Yannick Payet, trésorier de l’UNEF

Réfléchir à l’avenir des jeunes avec les jeunes

Yannick Payet a apprécié l’initiative de l’association Agir contre le chômage, qui permet un débat ouvert, une parole libre. Car l’expérience CPE doit, selon lui, conduire les étudiants à rester vigilants. "Nous souhaitons pouvoir nous impliquer dans les échanges, nous inviter aux débats pour avancer". L’UNEF a des propositions à formuler. "Depuis longtemps, nous demandons la mise en place d’un véritable statut social pour les étudiants, d’un système de rémunération qui nous permettrait de financer nos études". Yannick Payet déplore en effet que la situation des étudiants totalement coupés de leur famille ne soit pas prise en compte. "Lorsque l’on a plus de contact avec nos parents, on nous demande de leur faire rédiger un courrier pour le confirmer. C’est ridicule, il suffit de constater sur le terrain".
Dans les faits, beaucoup d’étudiants que l’on croit coupés de la réalité professionnelle, sont en fait obligés d’exercer de petits boulots, mal payés, avec des horaires incompatibles avec un suivi correct de leur cursus. Ils sont la proie du marché. Cela vaut également pour les stages qui, "tant qu’ils ne seront pas rémunérés, seront privilégiés par les employeurs, alors que les stagiaires engagent des dépenses sans contrepartie".

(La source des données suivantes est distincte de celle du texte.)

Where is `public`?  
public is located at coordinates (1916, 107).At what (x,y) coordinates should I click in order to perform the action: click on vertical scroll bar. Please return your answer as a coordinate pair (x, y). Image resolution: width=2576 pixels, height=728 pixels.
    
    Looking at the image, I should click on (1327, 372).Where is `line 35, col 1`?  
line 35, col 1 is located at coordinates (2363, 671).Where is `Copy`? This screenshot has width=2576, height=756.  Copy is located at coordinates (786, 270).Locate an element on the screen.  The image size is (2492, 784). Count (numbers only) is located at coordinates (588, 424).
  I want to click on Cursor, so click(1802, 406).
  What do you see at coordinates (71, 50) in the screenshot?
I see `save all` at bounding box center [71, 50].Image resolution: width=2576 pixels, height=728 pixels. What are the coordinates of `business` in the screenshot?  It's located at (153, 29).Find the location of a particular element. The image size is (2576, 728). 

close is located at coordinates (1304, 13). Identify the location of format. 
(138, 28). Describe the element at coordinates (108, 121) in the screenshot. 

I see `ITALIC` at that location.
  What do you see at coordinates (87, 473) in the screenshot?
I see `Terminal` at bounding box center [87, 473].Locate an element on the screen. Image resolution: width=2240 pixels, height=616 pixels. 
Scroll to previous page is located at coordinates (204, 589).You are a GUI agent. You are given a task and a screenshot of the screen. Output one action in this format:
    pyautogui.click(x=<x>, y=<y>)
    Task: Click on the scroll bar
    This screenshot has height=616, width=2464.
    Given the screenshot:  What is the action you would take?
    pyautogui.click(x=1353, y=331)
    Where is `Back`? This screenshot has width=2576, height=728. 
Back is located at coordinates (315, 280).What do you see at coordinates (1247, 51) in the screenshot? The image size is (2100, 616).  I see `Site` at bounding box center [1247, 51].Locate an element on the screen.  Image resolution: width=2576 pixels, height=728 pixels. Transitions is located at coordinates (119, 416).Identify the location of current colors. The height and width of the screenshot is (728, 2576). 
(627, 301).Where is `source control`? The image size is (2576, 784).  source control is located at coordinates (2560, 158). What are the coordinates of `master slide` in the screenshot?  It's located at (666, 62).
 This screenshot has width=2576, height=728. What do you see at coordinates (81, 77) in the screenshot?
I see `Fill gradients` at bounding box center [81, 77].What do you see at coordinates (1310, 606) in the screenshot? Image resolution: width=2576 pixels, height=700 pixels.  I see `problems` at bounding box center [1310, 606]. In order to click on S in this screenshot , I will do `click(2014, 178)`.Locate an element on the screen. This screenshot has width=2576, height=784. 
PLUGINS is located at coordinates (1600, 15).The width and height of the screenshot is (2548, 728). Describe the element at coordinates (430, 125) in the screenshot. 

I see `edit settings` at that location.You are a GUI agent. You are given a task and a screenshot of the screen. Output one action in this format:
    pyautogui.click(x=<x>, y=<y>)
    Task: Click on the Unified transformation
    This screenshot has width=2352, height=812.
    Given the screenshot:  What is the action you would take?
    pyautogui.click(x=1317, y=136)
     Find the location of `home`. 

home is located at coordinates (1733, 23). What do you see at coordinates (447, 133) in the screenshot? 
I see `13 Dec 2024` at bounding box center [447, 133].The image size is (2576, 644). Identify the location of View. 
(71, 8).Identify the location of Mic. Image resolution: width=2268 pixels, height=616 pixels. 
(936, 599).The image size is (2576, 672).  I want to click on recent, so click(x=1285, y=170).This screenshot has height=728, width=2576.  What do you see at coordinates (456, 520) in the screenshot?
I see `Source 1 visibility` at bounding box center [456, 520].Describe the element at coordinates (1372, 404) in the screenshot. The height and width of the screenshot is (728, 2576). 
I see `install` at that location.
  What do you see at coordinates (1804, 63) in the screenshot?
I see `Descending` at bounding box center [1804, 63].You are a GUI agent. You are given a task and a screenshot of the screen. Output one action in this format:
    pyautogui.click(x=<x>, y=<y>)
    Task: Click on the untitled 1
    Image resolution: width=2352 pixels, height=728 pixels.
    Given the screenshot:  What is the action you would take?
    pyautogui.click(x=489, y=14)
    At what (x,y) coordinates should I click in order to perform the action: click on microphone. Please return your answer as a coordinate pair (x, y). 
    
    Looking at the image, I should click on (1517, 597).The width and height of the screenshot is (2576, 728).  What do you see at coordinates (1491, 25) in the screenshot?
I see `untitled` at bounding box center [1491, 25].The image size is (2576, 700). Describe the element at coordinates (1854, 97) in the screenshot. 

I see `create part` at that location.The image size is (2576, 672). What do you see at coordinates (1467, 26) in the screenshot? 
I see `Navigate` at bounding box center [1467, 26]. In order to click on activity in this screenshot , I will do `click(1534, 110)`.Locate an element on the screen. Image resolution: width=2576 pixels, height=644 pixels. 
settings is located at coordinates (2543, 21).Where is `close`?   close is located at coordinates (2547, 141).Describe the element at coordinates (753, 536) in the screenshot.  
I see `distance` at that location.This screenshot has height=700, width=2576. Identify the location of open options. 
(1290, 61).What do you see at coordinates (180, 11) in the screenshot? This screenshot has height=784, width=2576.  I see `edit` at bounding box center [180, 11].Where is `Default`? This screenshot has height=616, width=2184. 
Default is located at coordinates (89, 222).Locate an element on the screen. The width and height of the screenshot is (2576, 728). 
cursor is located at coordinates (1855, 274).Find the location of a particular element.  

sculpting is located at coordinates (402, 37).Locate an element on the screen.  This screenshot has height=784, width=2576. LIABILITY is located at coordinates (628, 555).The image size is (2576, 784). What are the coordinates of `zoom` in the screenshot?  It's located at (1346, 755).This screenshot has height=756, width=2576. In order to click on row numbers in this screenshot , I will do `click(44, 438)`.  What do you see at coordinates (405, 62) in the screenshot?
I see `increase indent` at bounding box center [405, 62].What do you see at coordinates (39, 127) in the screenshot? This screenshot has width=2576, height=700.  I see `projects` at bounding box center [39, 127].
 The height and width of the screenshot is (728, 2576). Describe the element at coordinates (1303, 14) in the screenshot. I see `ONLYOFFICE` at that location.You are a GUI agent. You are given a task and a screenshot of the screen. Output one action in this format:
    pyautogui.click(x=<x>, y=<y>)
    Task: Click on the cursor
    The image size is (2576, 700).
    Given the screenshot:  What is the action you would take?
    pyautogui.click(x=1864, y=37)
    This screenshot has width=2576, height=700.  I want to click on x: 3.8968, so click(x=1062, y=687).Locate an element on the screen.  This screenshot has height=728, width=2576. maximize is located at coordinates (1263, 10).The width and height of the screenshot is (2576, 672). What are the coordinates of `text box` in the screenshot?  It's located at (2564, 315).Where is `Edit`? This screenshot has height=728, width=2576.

Et à la fin de leurs études, leurs maigres finances ne leur permettent pas de prendre le temps d’engager une recherche professionnelle ou de parfaire leurs compétences par une formation. "Il faut prendre n’importe quel emploi, et lorsqu’un Bac +5 exerce le travail de quelqu’un qui n’a pas de diplôme, cela pose problèmes pour les 2 parties", explique Yannick Payet. "Un étudiant ne peut pas remplir toutes les caractéristiques souhaitées par l’entreprise. Il amène ses compétences, puis c’est aussi à elle de le former. Les jeunes n’ont qu’une seule envie : travailler".